+++ The records +++

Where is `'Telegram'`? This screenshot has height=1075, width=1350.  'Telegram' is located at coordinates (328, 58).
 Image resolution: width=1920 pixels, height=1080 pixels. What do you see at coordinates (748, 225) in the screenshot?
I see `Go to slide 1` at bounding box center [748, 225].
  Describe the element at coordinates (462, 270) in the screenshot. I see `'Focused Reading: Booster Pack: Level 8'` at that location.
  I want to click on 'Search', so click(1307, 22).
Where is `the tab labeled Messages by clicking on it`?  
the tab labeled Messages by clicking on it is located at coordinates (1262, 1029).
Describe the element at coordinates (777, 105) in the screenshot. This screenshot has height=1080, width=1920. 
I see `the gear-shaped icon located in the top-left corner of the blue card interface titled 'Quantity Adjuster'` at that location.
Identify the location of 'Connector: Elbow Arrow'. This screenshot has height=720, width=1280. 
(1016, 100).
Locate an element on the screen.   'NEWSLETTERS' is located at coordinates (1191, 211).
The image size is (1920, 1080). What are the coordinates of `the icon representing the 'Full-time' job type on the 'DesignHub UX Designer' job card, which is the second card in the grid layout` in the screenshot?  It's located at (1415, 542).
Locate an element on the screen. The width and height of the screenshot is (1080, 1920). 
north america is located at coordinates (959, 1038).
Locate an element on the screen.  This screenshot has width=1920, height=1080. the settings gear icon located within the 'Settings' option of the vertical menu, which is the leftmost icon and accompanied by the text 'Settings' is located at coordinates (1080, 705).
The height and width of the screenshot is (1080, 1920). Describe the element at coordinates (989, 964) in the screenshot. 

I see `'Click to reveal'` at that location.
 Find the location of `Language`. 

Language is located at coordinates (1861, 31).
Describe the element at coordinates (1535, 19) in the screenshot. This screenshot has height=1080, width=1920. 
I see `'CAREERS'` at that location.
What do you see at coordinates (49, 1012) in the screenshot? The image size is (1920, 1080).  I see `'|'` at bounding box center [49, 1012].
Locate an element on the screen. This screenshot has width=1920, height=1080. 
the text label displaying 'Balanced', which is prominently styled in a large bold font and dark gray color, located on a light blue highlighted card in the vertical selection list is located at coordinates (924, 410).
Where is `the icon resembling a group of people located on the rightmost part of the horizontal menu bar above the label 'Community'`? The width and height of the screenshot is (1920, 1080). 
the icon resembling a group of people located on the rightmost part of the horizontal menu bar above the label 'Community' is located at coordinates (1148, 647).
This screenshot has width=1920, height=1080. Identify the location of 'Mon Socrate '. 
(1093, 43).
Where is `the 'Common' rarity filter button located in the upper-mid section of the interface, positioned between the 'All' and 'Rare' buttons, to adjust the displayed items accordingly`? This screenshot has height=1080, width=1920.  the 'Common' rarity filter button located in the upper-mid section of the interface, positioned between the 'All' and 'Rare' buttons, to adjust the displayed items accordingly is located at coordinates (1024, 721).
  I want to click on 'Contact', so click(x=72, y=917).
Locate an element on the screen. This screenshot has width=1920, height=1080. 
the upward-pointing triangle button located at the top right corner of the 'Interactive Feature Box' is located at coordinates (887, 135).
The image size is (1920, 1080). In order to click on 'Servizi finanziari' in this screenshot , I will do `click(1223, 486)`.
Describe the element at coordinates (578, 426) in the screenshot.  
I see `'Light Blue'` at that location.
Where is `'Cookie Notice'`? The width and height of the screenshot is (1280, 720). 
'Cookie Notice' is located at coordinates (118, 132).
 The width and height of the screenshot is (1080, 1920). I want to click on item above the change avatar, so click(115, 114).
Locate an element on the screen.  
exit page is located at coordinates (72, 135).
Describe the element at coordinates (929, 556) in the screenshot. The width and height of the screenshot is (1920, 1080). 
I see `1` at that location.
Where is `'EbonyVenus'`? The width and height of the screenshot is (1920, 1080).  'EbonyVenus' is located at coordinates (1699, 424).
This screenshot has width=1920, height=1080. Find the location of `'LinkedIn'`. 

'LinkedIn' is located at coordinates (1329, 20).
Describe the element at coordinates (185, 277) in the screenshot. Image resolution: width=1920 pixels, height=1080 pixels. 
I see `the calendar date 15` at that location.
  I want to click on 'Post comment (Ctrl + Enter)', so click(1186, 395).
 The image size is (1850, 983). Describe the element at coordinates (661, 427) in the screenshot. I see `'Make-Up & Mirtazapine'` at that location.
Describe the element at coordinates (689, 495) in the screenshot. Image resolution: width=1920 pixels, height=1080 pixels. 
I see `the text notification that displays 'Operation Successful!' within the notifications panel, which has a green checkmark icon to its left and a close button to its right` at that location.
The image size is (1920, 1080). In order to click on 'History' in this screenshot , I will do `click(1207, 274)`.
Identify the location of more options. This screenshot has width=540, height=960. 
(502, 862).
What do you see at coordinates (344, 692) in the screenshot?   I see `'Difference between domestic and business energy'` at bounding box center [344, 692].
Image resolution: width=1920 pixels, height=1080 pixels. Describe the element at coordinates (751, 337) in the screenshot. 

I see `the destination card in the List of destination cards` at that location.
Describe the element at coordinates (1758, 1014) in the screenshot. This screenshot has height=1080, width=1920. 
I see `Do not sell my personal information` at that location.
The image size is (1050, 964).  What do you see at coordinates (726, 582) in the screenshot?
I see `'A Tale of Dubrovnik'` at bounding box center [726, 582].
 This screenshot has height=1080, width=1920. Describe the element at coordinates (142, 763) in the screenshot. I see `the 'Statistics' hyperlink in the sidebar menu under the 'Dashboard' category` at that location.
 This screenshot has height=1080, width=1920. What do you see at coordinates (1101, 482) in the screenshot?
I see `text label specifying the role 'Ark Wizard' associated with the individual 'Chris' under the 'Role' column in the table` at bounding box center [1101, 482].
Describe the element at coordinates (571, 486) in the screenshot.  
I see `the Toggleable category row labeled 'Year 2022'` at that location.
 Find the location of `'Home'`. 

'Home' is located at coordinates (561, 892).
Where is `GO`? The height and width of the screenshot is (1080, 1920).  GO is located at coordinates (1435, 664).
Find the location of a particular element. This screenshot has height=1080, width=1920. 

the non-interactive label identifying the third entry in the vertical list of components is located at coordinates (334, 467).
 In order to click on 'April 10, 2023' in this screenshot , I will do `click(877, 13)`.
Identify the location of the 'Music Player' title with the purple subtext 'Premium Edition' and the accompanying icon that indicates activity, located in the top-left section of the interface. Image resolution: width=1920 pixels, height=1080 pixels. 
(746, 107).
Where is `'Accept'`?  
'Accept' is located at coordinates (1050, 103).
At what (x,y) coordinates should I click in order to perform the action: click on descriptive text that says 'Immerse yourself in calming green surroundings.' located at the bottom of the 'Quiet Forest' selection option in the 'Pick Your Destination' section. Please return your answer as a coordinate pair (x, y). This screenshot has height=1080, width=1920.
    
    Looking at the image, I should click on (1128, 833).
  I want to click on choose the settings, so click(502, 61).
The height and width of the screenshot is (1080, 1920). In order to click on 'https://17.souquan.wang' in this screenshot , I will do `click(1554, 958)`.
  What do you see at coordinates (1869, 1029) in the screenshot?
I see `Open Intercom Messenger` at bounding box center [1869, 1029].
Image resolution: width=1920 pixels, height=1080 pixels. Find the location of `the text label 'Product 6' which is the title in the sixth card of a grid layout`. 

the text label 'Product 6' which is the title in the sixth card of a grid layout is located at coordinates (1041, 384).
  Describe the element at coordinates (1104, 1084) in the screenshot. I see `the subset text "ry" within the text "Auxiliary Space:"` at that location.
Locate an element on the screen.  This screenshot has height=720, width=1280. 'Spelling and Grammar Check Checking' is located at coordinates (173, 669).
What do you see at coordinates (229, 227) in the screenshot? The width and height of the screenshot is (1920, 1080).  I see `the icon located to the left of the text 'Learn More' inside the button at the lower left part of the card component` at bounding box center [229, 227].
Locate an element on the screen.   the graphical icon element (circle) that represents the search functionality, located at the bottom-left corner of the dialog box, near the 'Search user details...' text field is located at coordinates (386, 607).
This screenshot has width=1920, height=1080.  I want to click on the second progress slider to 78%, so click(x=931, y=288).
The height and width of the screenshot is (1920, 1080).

+++

◆ **Task details**:
Quote the lines of the data word for word, beginning with the line that contains "so click(x=931, y=288)." and continuing through the end of the data.

◆ **Worked solution**:
This screenshot has width=1920, height=1080.  I want to click on the second progress slider to 78%, so click(x=931, y=288).
The height and width of the screenshot is (1920, 1080).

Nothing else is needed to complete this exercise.